Sería pedir demasiado que tal incidente meramente cronológico indujera a que la
gente que escribe sobre Fielding también lo leyera; una negligencia como esa es
otro de los nombres de la gloria. Un gran clásico es un hombre que uno puede
elogiar sin haberlo leído. Este hecho no es completamente injusto; tan solo
implica un cierto respeto por los
descubrimientos y conclusiones del grueso de la humanidad. Yo nunca he leído a
Píndaro (quiero decir que nunca he leído al Píndaro griego; a Pedro Píndaro sí
lo he leído bien), pero pienso que el hecho de que no haya leído a Píndaro no
debería limitarme –como de hecho no lo hace– para que hable de “las obras
maestras de Píndaro” o de “grandes poetas como Píndaro o Esquilo”. Incluso los
estudiosos más ilustrados tienen un conocimiento poco claro sobre este como
sobre muchos otros temas; y la posición que asumen no es nada razonable. Si un
periodista o un hombre ordinario de mediana cultura menciona a Villon o a Homero, consideran todo
un triunfo decirle en tono de burla: "Usted no puede leer francés medieval"
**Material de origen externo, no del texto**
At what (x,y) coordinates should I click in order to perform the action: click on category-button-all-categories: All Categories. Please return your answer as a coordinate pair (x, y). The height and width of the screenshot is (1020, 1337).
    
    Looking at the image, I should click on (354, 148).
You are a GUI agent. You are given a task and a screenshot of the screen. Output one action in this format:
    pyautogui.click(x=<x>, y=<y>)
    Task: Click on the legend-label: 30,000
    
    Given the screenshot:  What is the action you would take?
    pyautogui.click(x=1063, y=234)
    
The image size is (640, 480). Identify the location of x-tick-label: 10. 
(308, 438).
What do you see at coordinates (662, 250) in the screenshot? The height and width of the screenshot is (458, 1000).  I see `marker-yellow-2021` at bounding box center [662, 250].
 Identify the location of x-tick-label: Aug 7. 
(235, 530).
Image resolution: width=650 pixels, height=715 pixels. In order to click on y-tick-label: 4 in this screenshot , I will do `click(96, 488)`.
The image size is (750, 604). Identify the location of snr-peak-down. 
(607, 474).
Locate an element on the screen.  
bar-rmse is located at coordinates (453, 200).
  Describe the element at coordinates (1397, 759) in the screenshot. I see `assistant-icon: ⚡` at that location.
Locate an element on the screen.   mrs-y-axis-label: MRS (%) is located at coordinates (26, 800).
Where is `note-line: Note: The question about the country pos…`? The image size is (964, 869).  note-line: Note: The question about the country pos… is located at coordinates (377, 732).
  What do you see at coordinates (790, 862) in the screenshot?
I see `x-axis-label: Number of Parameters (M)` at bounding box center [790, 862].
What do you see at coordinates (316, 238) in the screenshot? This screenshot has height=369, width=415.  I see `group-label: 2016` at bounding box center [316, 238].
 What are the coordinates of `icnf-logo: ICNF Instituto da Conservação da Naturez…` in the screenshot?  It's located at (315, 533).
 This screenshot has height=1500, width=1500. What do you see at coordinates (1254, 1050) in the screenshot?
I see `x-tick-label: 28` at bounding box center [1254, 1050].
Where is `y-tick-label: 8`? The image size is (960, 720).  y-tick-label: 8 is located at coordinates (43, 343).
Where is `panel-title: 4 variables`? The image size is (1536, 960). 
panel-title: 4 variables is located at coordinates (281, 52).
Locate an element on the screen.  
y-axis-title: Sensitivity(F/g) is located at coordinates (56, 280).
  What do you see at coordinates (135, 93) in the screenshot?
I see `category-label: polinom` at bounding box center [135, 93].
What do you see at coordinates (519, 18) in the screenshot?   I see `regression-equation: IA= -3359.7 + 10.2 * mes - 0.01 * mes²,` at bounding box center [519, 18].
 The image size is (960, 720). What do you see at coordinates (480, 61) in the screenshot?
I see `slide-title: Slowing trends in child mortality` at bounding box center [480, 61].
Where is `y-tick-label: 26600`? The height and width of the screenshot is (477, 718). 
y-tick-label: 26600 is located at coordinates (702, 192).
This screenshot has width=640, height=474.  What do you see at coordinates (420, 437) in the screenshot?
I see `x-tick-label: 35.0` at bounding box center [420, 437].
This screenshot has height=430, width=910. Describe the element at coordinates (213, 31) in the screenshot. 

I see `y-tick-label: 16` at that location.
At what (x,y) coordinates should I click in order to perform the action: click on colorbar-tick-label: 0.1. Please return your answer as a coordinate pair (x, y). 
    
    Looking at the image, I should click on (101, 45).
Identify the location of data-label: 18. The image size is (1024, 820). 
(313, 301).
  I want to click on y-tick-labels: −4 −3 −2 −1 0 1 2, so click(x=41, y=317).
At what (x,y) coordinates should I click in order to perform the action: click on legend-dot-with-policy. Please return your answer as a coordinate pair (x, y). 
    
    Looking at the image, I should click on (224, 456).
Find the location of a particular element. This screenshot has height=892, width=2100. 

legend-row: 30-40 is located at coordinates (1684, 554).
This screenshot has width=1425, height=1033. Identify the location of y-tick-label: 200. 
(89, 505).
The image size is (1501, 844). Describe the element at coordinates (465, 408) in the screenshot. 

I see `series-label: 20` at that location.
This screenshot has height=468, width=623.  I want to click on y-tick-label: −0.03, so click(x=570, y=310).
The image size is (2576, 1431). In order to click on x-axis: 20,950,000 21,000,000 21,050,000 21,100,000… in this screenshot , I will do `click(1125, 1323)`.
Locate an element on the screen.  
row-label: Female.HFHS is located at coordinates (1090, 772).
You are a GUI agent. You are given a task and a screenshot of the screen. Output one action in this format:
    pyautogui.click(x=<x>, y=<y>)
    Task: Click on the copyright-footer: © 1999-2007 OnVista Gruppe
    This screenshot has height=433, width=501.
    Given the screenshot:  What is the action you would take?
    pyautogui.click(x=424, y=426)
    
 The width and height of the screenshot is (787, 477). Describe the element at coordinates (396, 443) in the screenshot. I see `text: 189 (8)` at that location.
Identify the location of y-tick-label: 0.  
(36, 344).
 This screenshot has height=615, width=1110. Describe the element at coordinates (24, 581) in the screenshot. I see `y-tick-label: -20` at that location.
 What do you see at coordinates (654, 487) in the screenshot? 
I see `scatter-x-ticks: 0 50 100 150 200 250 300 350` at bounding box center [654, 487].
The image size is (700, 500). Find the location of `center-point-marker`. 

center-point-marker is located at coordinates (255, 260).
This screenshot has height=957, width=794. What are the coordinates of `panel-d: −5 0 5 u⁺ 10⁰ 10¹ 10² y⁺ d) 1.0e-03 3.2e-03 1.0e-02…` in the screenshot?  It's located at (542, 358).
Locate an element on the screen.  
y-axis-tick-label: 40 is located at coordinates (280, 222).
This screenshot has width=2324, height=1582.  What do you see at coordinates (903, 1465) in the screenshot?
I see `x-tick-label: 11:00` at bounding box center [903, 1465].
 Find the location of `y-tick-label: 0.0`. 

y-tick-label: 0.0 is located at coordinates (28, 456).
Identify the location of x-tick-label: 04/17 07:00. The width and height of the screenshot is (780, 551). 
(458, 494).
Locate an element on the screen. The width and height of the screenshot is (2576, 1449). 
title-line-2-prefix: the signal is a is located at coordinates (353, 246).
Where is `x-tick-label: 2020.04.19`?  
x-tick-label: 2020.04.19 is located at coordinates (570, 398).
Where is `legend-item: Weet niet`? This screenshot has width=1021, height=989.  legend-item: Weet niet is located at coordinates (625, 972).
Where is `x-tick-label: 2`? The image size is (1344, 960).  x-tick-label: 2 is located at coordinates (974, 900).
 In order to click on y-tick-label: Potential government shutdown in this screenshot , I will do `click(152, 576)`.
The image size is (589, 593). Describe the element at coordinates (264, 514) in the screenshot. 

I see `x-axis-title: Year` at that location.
o "Usted no puede leer el griego de los tiempos de Homero". Pero no
es una burla triunfal –de hecho, ni siquiera es una burla. Un hombre tiene
tanto derecho a emplear en sus discursos los datos tradicionales y establecidos
de la historia humana, como el derecho que tiene a emplear cualquier otro
fragmento de información humana al alcance general. Y es tan razonable para un
hombre que no lee francés medieval asumir que Villon fue un buen poeta como lo
sería para un hombre sin oído para la música asumir que Beethoven fue un buen
músico. El hecho de que no tenga oído para la música no es una razón para asumir que la raza humana no tiene oído para la música. Porque soy
ignorante (como de hecho lo soy), de eso no se deriva que debo asumir que vivo
engañado. El hombre que no elogiaría a Píndaro a menos que lo hubiera leído sería
un tipo rastrero, desconfiado, la peor clase de escéptico, que duda no solo de Dios,
sino también de los hombres. Sería como un hombre que no puede llamar alto al
Monte Everest a menos que lo haya escalado. Sería como un hombre que se niega
admitir que el polo norte es frío hasta no haberlo visitado.